Un établissement rénové mais fragilisé par une décision étatique
Le théâtre des Amandiers, à Nanterre, a rouvert le 9 janvier 2026 après quatre ans de travaux et des investissements importants. Moins de sept mois plus tard, l'institution se retrouve confrontée à une difficulté financière majeure : le ministère de la Culture a annoncé le gel d'une partie de ses subventions, soit 630 000 € suspendus jusqu'à la mi-septembre, en plus d'une coupure antérieure décidée en mai.
Au total, la perte cumulée liée au retrait et au gel des aides atteint près de 800 000 €, soit environ 13 % du montant initialement accordé par l'État. Le financement actuel décomposé est le suivant :
| Source | Montant (€) |
|---|---|
| État | 4 847 000 |
| Ville de Nanterre | 822 000 |
| Département (Hauts-de-Seine) | 703 000 |
Cette annonce est parvenue via la ville de Nanterre, préfecture du département, et provoque une vive émotion parmi les élus et la direction du théâtre. Les responsables craignent des conséquences immédiates sur la programmation et l'emploi.
Le directeur des Amandiers, Christophe Rauck, a exprimé son inquiétude sur le sort de la saison prochaine et des équipes :
« La saison 2026-2027 est déjà prévue et budgétisée... [nous] craignons de devoir mettre au chômage partiel une grande partie de l'équipe salariée sans délai, voire de fermer purement et simplement les portes la saison suivante. »

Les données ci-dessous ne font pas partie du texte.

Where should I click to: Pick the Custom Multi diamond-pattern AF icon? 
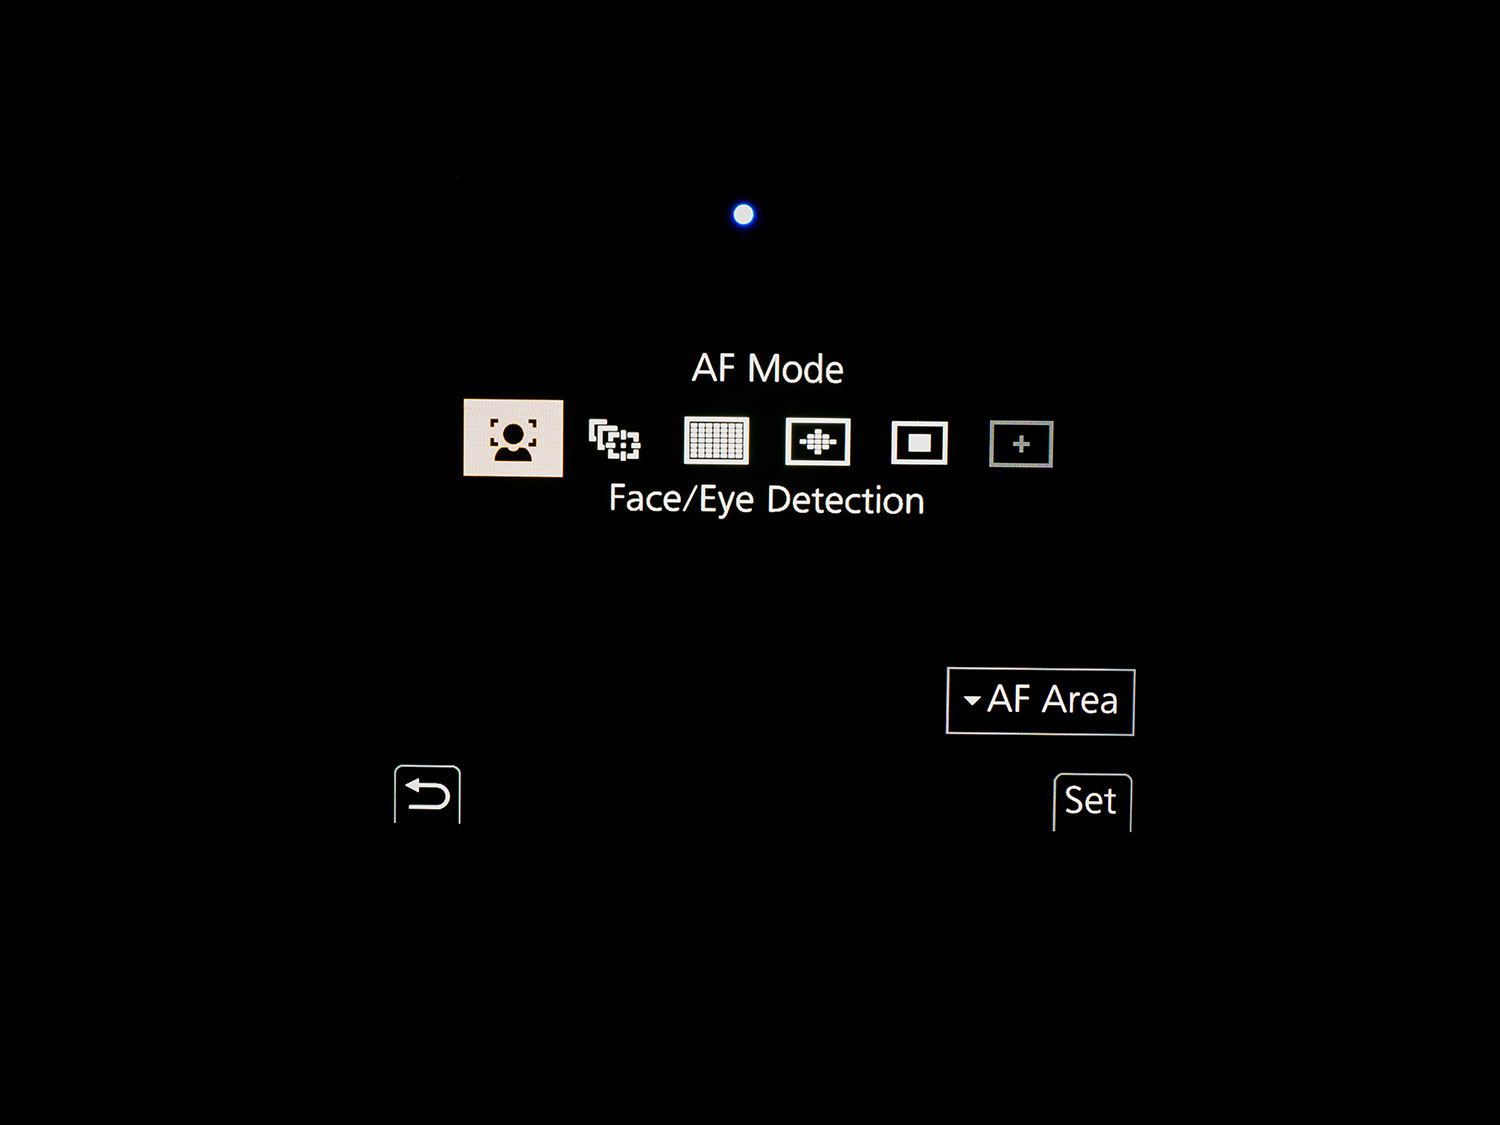pos(818,442)
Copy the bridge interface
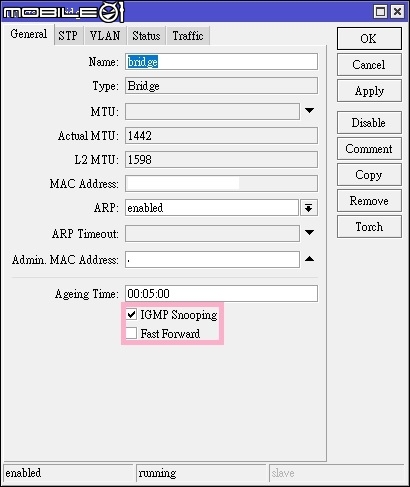This screenshot has width=410, height=487. pyautogui.click(x=369, y=175)
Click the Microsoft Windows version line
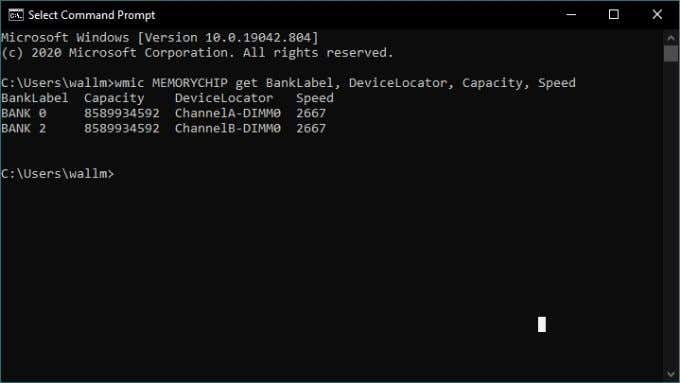Viewport: 680px width, 383px height. click(160, 38)
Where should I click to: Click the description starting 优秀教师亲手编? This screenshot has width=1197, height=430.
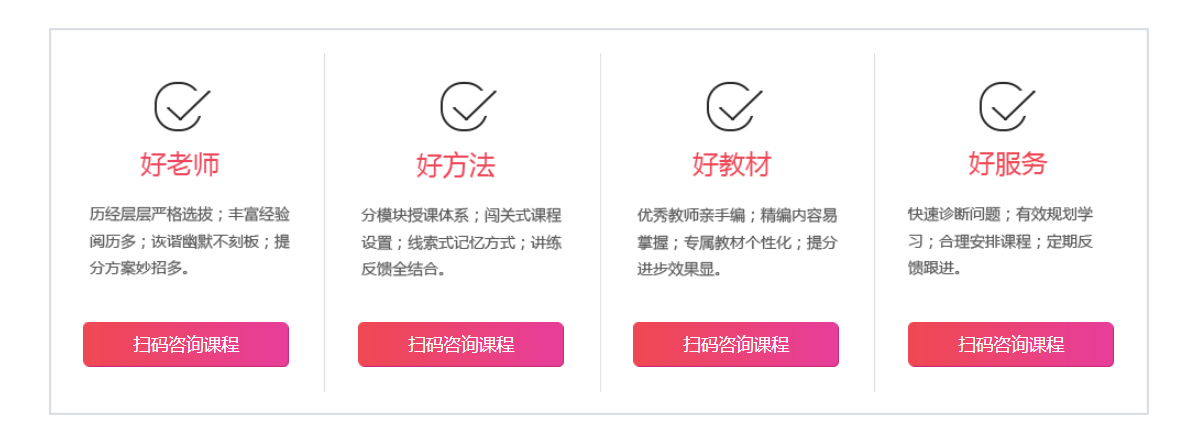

À l'échelle municipale, la réaction est tout aussi vive. Le maire a dénoncé une décision qu'il qualifie d'inquiétante pour le « plus grand théâtre de banlieue d'Europe » et pour l'emploi culturel local. Il parle d'une attaque sans précédent par son ampleur et sa brutalité.
- Impact immédiat : réduction de trésorerie et risque de chômage partiel pour le personnel.
- Impact programmatique : la saison 2026-2027, déjà budgétisée, pourrait être revue ou annulée.
- Enjeux politiques : la décision relance le débat sur la priorité de l'État au soutien des scènes en périphérie.
Les Amandiers, structure emblématique de la scène théâtrale en banlieue, est désormais au cœur d'une tension entre l'administration centrale et les collectivités locales qui cofinancent l'établissement. La ville et le département apportent respectivement 822 000 € et 703 000 €, des montants non négligeables mais insuffisants seuls pour compenser une perte d'aide de l'État.
Les prochaines semaines seront déterminantes : si le gel se transformait en coupe définitive à la rentrée, la direction du théâtre indique qu'elle n'exclut pas de réduire fortement l'activité, avec des conséquences pour les salariés, les compagnies accueillies et le réseau culturel local.
Les représentants du théâtre et les élus locaux ont demandé des clarifications au ministère. À Nanterre, la communauté culturelle et les usagers suivent la situation de près, conscients qu'une fermeture partielle ou totale des Amandiers affaiblirait durablement l'offre culturelle sur le territoire.